The RLEF has concluded a week-long technical seminar in Moscow which has resulted in the qualification of six level 1 coaches, five level 1 match officials and, significantly, three level 1 coach educators and the provisional qualification of one level 1 match official educator; providing the Russian Association of Rugby League Clubs (ARLK) with a degree of self-sufficiency.
RLEF match official tutor, Phil Smith, said from the Russian capital: “Providing match official education for the five Moscow attendees will hopefully help bring about an upsurge in standards to the domestic game. Local educator Andrey Zhukov is an enthusiastic student of the game and along with his colleagues were keen to learn and willing to put in the hours to further their knowledge.
“Despite everyone attending all four full days of the course, they asked for more tuition and voluntarily turned up for an extra morning session on ‘Russia Day’, a national public holiday. Russia’s recent past has been a series of ups and downs but Andrey, with the support and resources of the federation, has the capability to move the match officials forward.”
Zhukov, a former international, confirmed: “The course was really special. After it finished we agreed that we needed more education! It allowed us to get to know officials from different teams and I hope that it will be continued.”
His wish is set to be realised as, following the evaluation of the seminar he, along with coach educators Denis Korolev and Dmitrii Polovykh, have been invited to attend level 2 courses in Serbia, in June and July. A third Russian coach educator, Kiril Borisov, will be qualified upon submission of the mandatory coursework.
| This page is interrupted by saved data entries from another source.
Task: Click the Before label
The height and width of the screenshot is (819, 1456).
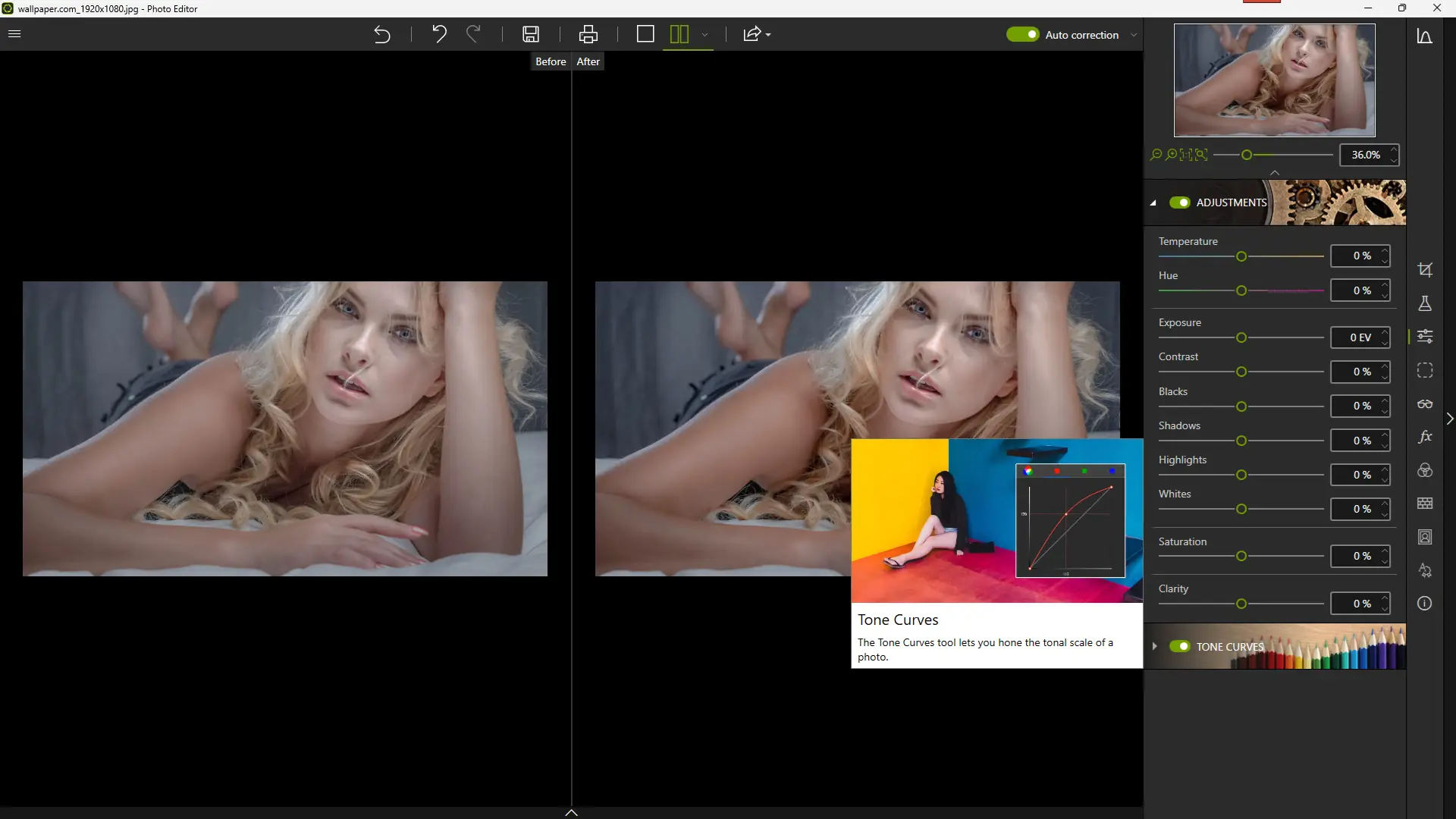Action: point(551,61)
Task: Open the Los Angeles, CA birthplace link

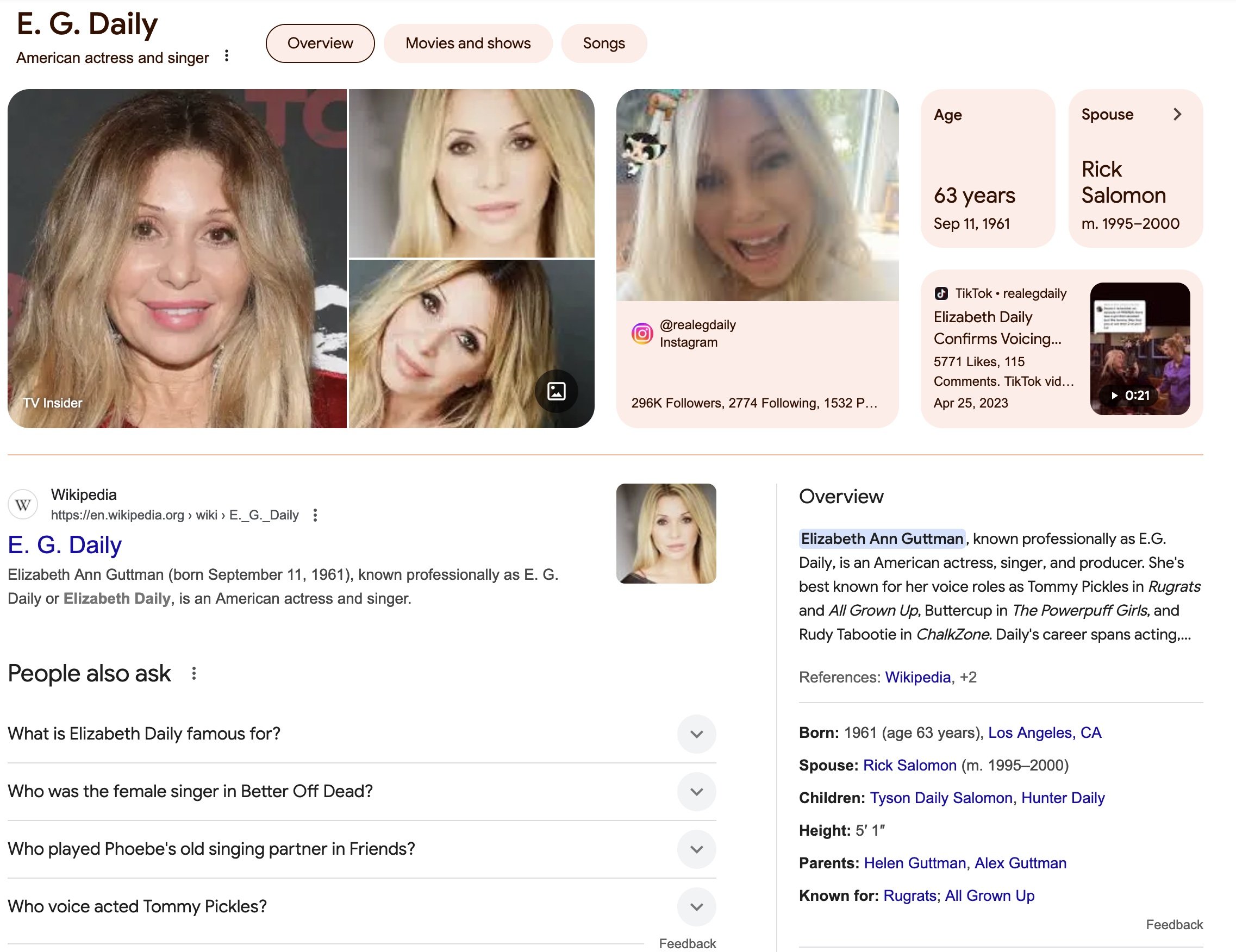Action: coord(1044,732)
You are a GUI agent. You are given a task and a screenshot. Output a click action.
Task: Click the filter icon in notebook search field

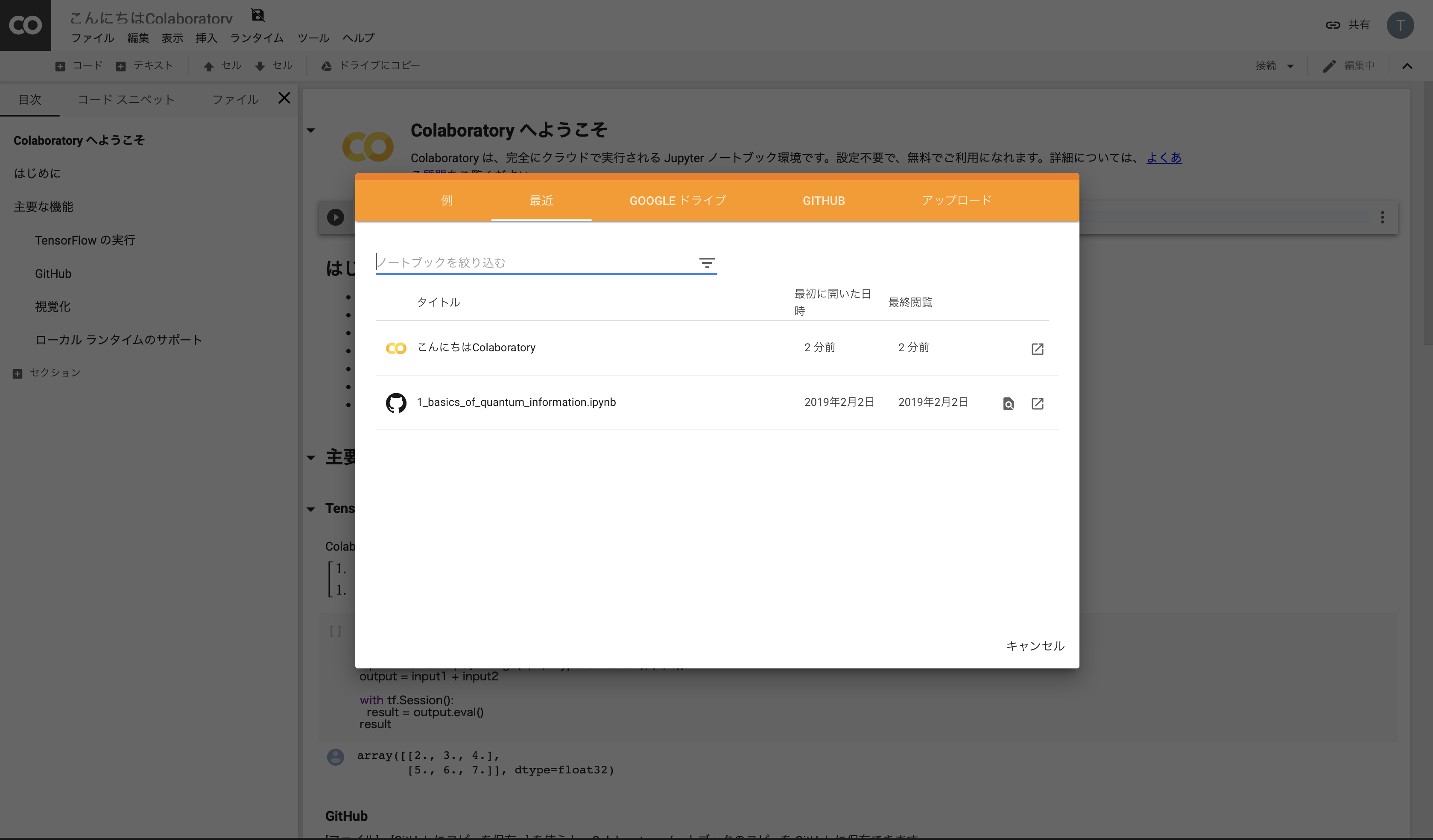[x=706, y=262]
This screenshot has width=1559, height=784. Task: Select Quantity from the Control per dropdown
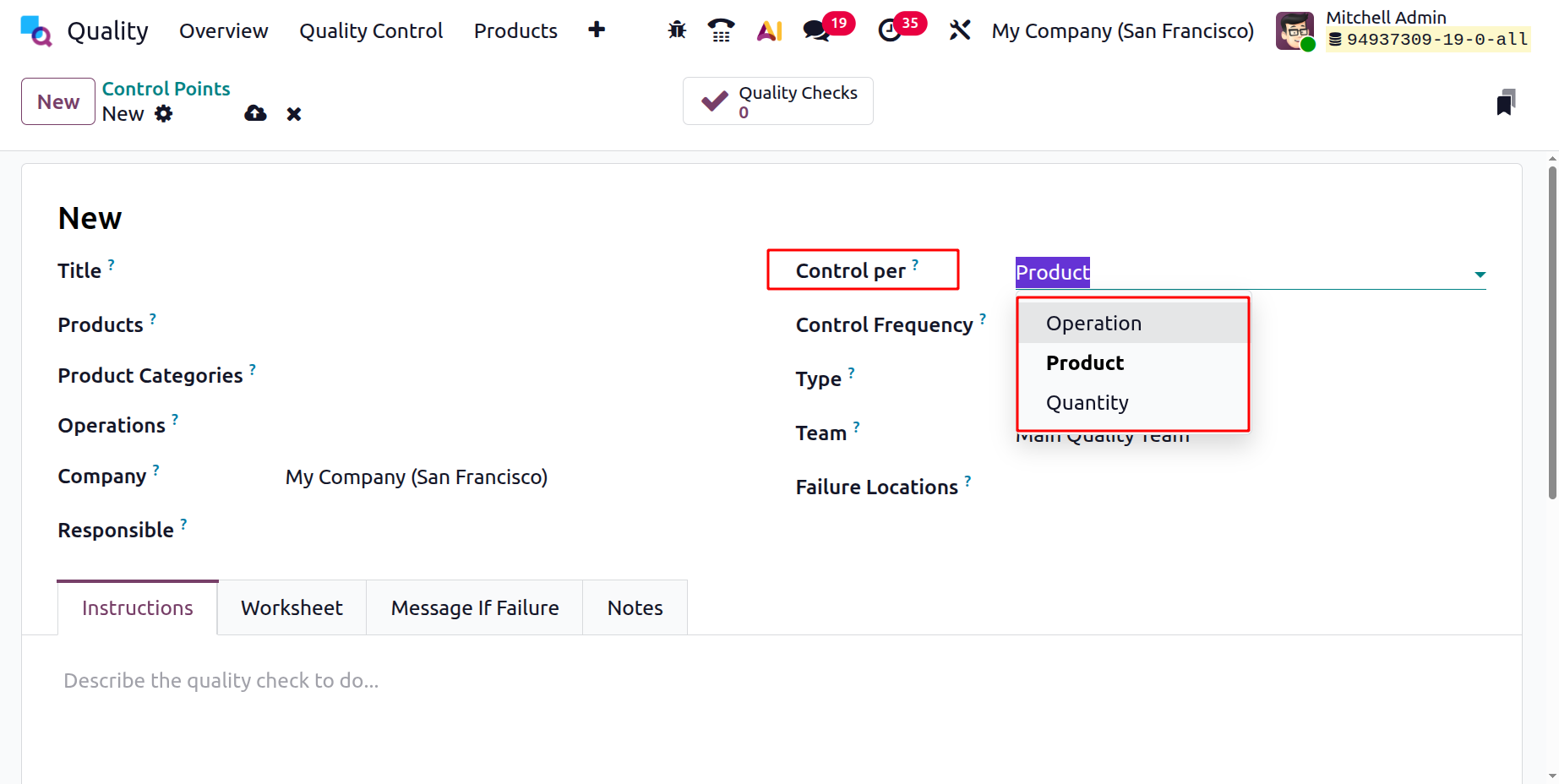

Martin Crick, RLEF coach manager, was similarly encouraged: “A sleeping giant stirs. Over 30 coaches, match officials and players attended our seminars in Moscow. The enthusiasm, energy and commitment of the participants augurs well for the future development of rugby league here. It was a successful week and now ARLK needs to implement a realistic development plan.”
Dmitrii Polovykh added: “I really got a lot out of this programme. I learned so much about how to coach, psychology and to give constructive feedback to coaches and players. I’m really pleased to have qualified as an educator and am looking forward to proceeding along the pathway.”
All Russian technical participants will progress through the RLEF’s ground-breaking technical portal which is fully functional in Russian, the first time in the sport’s history that such a commitment has been made to support Russian-speaking nations.